I have a mailing list full of names and addresses for university prospectuses, taken from a .tab file, in an excel document. But the addresses are contained within a single cell, with each line seperated by a carriage return.

I really need a macro I can run which will seperate the different parts into different cells. I basically know the structure, but have no idea about VBA's capabilities.
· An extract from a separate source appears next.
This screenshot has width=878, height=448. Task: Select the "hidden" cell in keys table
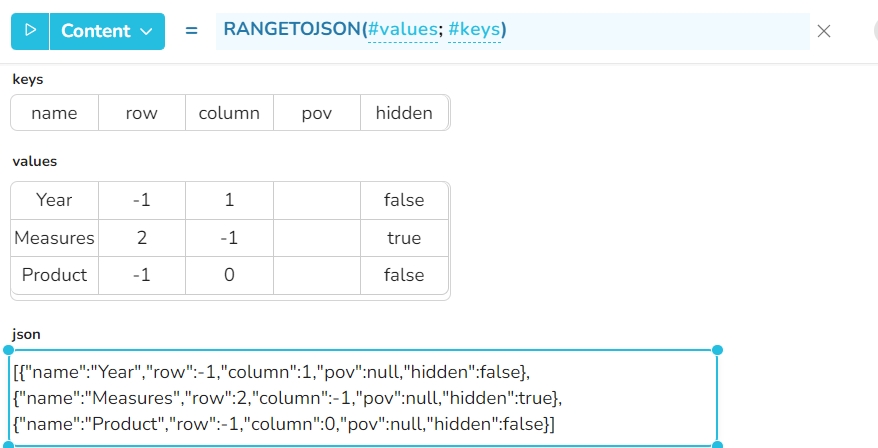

It needs to scan until a carriage return appears, put the preceding data, minus the carriage return into a new cell, then continue on until there are no characters left in the cell, as there is no carriage return at the end.

Is this possible?

2

2 Answers

4
votes

You can do this without VBA as follows:

(I'm assuming your data is in column A)

  1. Use this formula in Column B to replace the carriage returns: =SUBSTITUTE(A1,CHAR("10"),"|")
  2. Copy Column B and use PasteSpecial - Values to copy the actual Data into Column C
  3. Use Text-To-Columns on Column C to split the text by | into separate cells from D onwards

Hope this helps

4
votes

Here's code for your VBA macro:

Dim rngSource As Range
Dim rngDestination As Range

Set rngSource = Sheet1.Range("A1:A5") ' or wherever your list is
Set rngDestination = Sheet1.Range("C1") ' parsed data will be placed here

rngSource.TextToColumns _
    Destination:=rngDestination , _
    DataType:=xlDelimited, _
    Other:=True, _
    OtherChar:=vbLf ' This is where you define your delimiter character

where vbLf is the same as Chr(10), assuming that's your delimiter. Depending on your flavour of carriage return, you may need to use vbCr (or, equivalently, Chr(13)) instead.

Note that @Jon Egerton's non-macro way of doing it works just fine. However, if it needs to be done more than once, I tend to grow weary of all the clicking, selecting, typing, copying, special pasting, pasting in the wrong place and having to start over, etc. I find VBA macros are much more reusable. It's a matter of taste, I guess.